Table 2. Air temperatures at the end of the conveyor roadway and mixed airflow after entering the longwall working area.

Fraction of Air Flowing through the Conveyor Roadway, %	10	20	30	40	50	60	70	80	90	100
Conveyor roadway, °C	48	38	34.5	32.5	31.2	30.3	29.6	29.0	28.6	28.2
Mixture, °C	21	22	23	23.8	24.6	25.4	26.1	26.8	27.5	28.2

shows the results of calculating the final air temperature after mixing the airflows from haulage and conveyor roadways and the temperature at the end of the conveyor roadway.

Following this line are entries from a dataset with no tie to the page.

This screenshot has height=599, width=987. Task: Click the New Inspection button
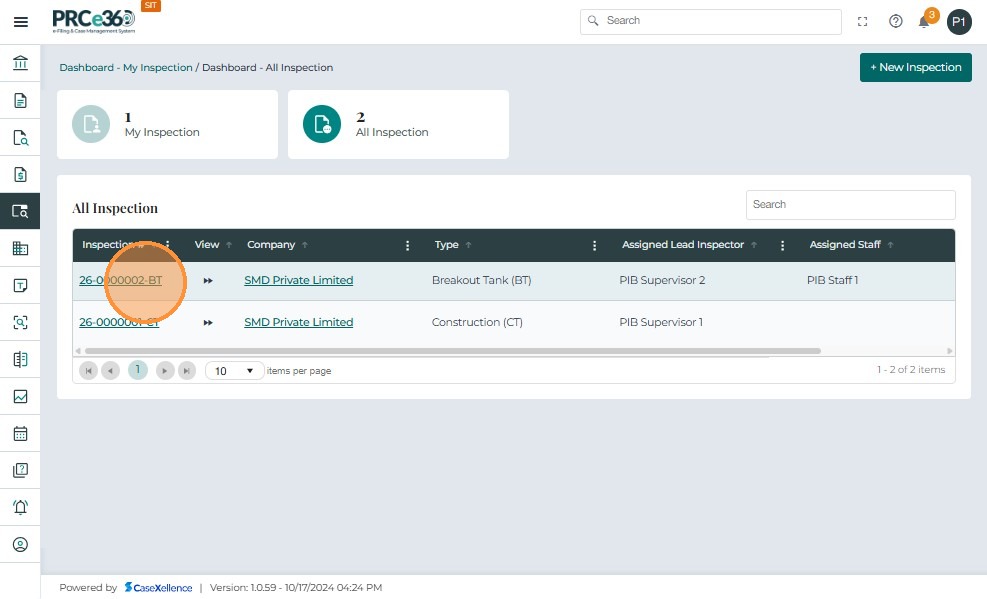pyautogui.click(x=915, y=67)
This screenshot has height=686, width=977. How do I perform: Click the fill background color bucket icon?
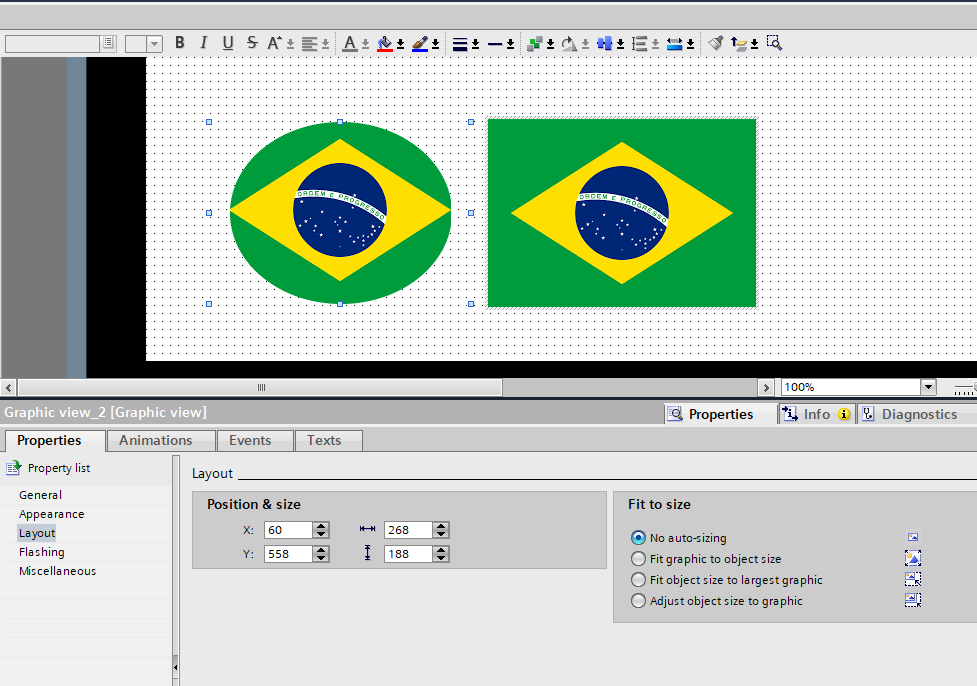click(385, 43)
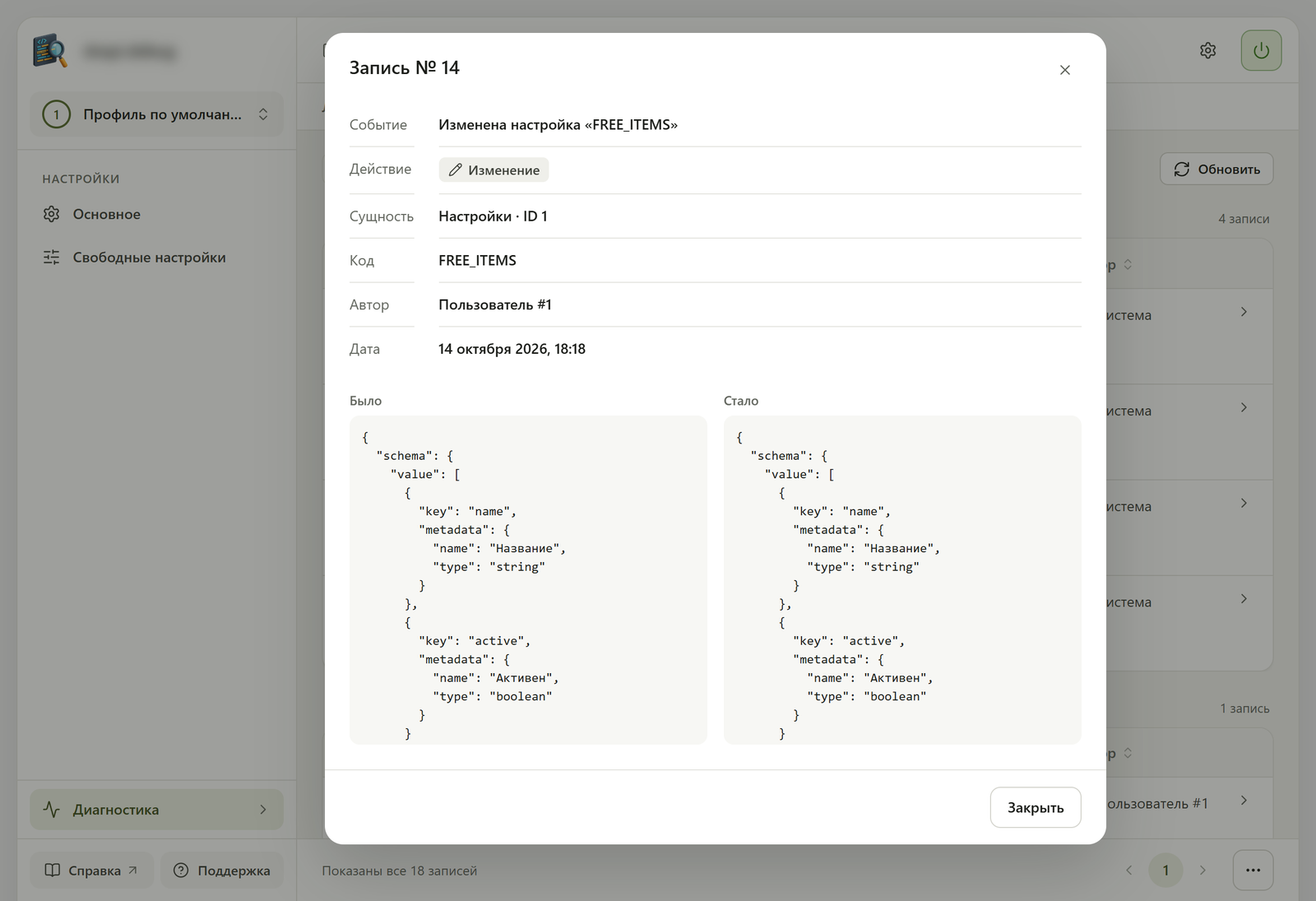Click the Стало JSON code block
The height and width of the screenshot is (901, 1316).
[902, 580]
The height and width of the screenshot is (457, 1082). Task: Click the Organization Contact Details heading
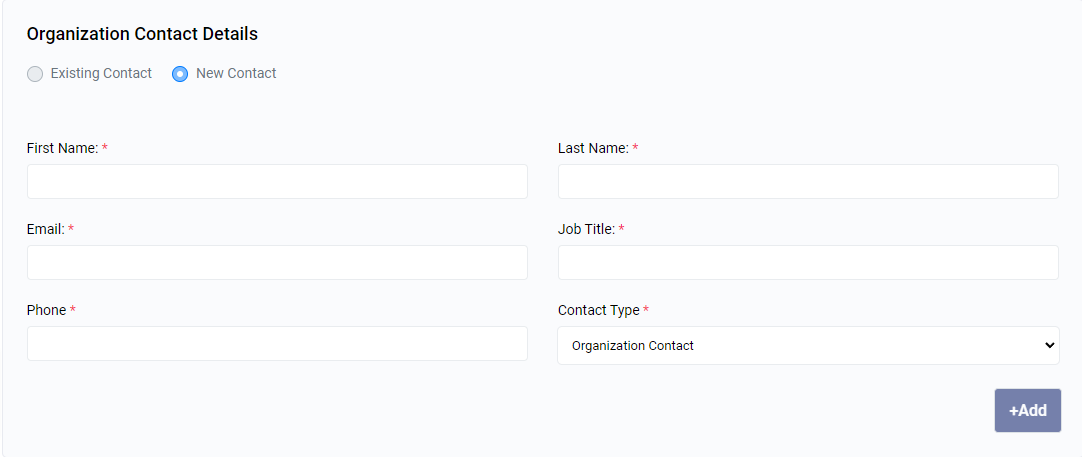click(142, 34)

The calculated data presented in Table 1 show that the optimal ratio of air distribution along the roadways under the given conditions is 20% (2 m³/s) in the conveyor roadway and 80% (8 m³/s) in the haulage roadway. At the same time, the minimum temperature of the mixed air is +22 °C, and the temperature in the conveyor drift does not exceed +40 °C (the limiting temperature of the electrical equipment).

It should be noted that the heat exchange time (1 year) from the beginning of the conveyor operation is not large in the sense of reaching the maximum possible temperature $T_{am}$ (°C) at the outlet of the conveyor roadway, which, after an infinitely long time, should correspond to the adiabatic solution:

$$T_{am}=T_{a0}+\frac{w·L·S}{c_v·q}$$

(17)

where $q$ is the air flow rate, m³/s.

With the given parameters of the problem, when all the air goes along the conveyor roadway, its outlet temperature tends to +43 °C. This value is much higher than the outlet air temperature of +28.2 °C obtained in the calculation. Thus, the temperature in the excavation will continue to increase; however, the rate of increase will decrease yearly, as shown in Figure 3. This is true for various ventilation parameters (q) and thermal conditions ($T_{m\infty }$).

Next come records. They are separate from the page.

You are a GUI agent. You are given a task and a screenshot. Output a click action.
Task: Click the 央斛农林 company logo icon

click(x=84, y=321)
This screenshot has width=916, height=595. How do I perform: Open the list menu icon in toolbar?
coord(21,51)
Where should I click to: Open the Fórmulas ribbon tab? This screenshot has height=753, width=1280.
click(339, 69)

Judging by the calculated data, even after 100 months from the beginning of mining operations in the longwall and the beginning of heat exchange, the air temperature at the end of the conveyor belt will not exceed 30 °C, which leads to the conclusion that in real-time intervals the heat exchange process is unsteady, the temperature increases at a decreasing rate, and the asymptotic solution will never be reached. In the first month from the beginning of heat exchange, the air temperature at the outlet of the conveyor drift is 27 °C; by the end of the year, it increases to 28 °C; after 4 years, up to 29 °C; after 8 years, it increases by another 0.5 °C, etc.

5. Conclusions

When fresh air is supplied through extended excavations equipped with conveyor systems, the resulting air temperature is determined by the temperature of the surrounding rock mass, total distributed heat from the operating conveyors, total airflow, and total ventilation time.

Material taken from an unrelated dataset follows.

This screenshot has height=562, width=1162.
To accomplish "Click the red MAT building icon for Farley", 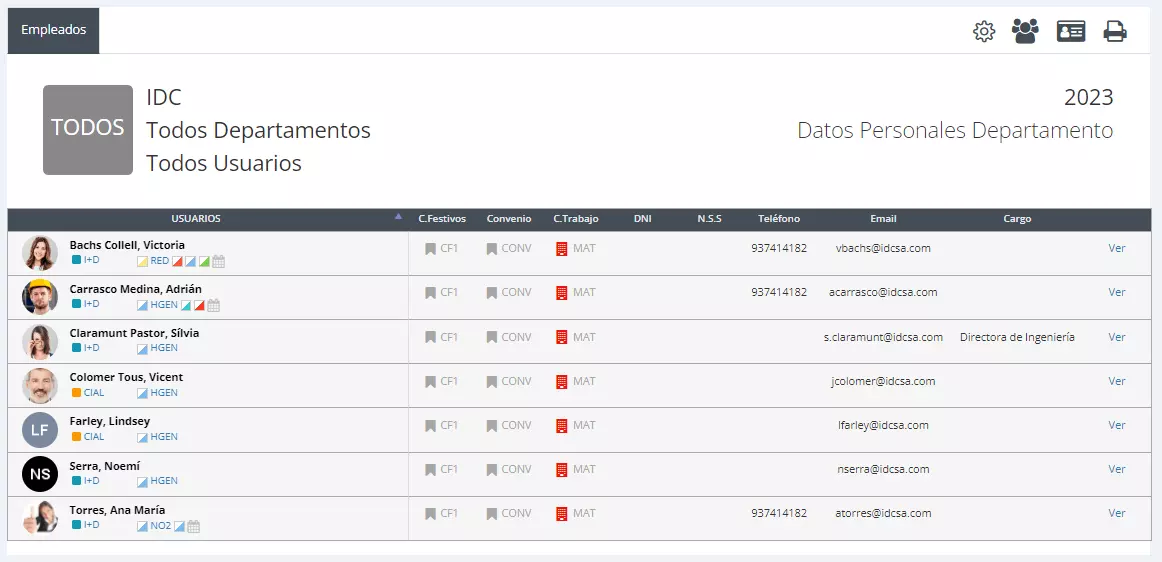I will pyautogui.click(x=562, y=426).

The generated distribution of air temperatures is sufficiently unsteady. Its asymptotic value at very long times depends on the total heat release and the total supplied airflow. However, this asymptote is not achieved under realistic periods of longwall exploitation.

When air is supplied through two or more excavations—only one of which is equipped with a conveyor—the minimum air temperature of the mixture entering the longwall working zone is ensured by the minimum possible air supply along the conveyor roadway. This leads to maximum air temperatures and a maximum temperature difference between the air and rock mass.